Well , that's really sad. My last completed book was nearly two months ago now. Sheesh... I really have got to stop reading multiple books at once. Nothing gets read quickly then.

Number 22 is For Whom the Bell Tolls by Ernest Hemingway. (hereafter abreviated as FWtBT)

One of the benefits of an English degree earned at a Canadian university is that you don't have to read a lot of American literature. Of course, you have to read a lot of stuff written by dead British guys and insufferable Canadians, but that's not really a surprise.

So, because I only had to take one half credit in American Lit, my exposure to Papa Hemingway has been rather limited. Limited to one short story actually, The Snows of Kilimonjaro. It wasn't until well out of university that, upon a friend's recommendation, I delved into a Hemingway novel, The Sun Also Rises. Which, I did enjoy, as there was a weirdly autobiographical element to it that I won't get into, but suffice to say it's there.

I'd been meaning to pick up FWtBT for sometime, having enjoyed my first dip into the Hemingway pool enough to go back again, and came close to picking up a cheap copy of it at a discounted/used book store. How fortunate I didn't, as I discovered a copy down in the basement amongst my brother's books.
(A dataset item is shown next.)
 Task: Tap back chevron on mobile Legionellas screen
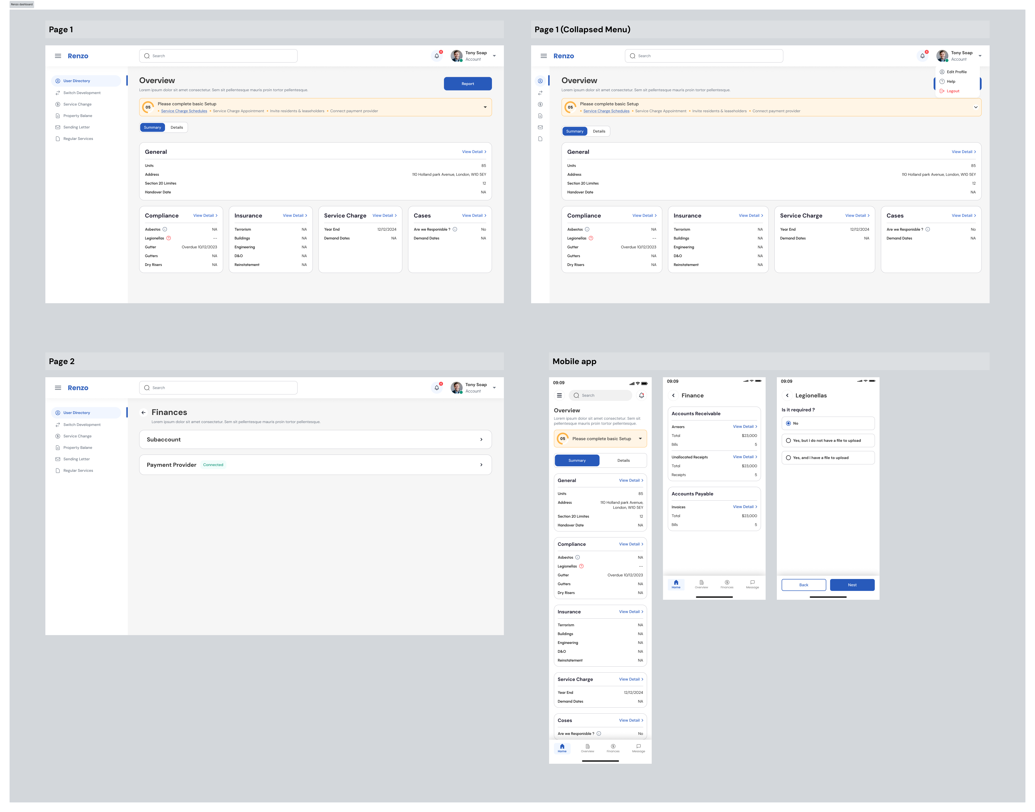coord(787,396)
I really liked it. It's an... odd book to get the feel of because its mainly written from the pov of Robert Jordan (the main character and not the fantasy author of the same name), who is an American ex-pat acting as a guerilla fighter for the Republic during the Spanish Civil War. So basically, none of the dialogue is actually in English, and Hemingway captures the slight disconnect between the American and his Spanish comrades. Jordan speaks Spanish, but its not his native tongue of course, so now and then, he and his comrades don't understand one another. And the speech is actually simplistic sometimes as they try to get their points across to one another (this is especially noticable when Jordan goes to meet one of the rebel leaders El Sordo. El Sordo, not realizing (or perhaps caring) that Jordan can speak Spanish very well, speaks to him almost as one would a child, in a strange, simplisitc patois).
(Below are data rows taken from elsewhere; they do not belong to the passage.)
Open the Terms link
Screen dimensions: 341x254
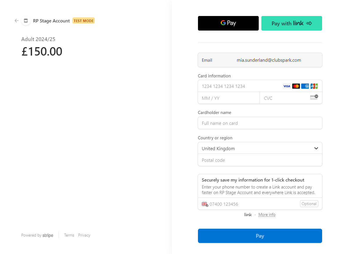[69, 235]
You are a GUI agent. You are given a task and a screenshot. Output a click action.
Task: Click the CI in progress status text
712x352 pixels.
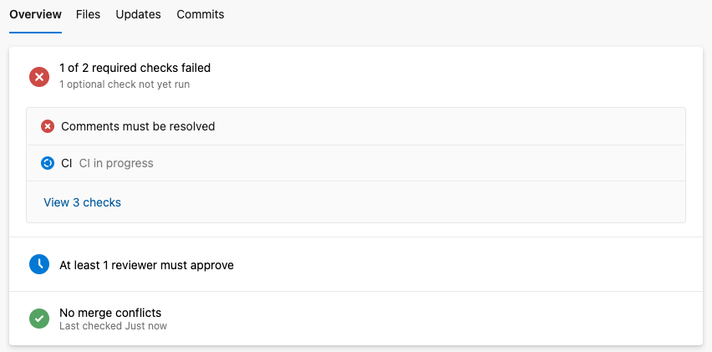[x=116, y=163]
I also like how all the characters swear a lot (especially the Spanish ones), yet Hemingway only inserts "obsenity" in place of the actual swear word. One of the more common curses was "I obsenity in the milk of thy..." whatever they were describing. I found it became a fun game to mentally puzzle in which curse word was most appropriate in the sentence. I'm not sure if this was a stylistic choice of Hemingway's or simply because, when he was writing, you just didn't write down the swear words. Either way, I actually found it fun.

But overall, FWtBT is not a fun book. It is a graphic, brutally honest depiction of war. It tells of close comradeship, betrayal, competence, incompetence, love, hatred, attrocity, everything that goes on in a war. Even the tactical writing is extremely well done, from El Sordo's last stand to the blowing of the bridge, the reason that Robert Jordan meets up with the guerilla band in the first place. And the description of what Pablo did to the Facists in his village was just... hard to read. But it was an excellent, scary and probably disturbingly realistic portrayal of mob rule and brutality.

The ending's not exactly a happy one either. I don't know why I really expected there to be one, and I guess, its open ended enough that you could shoehorn one in there if that's what you really need to do... but that wouldn't work for me. I think Robert Jordan took a few of the enemy down with him at end, but I don't think he survived either. And I think he was very accepting of that.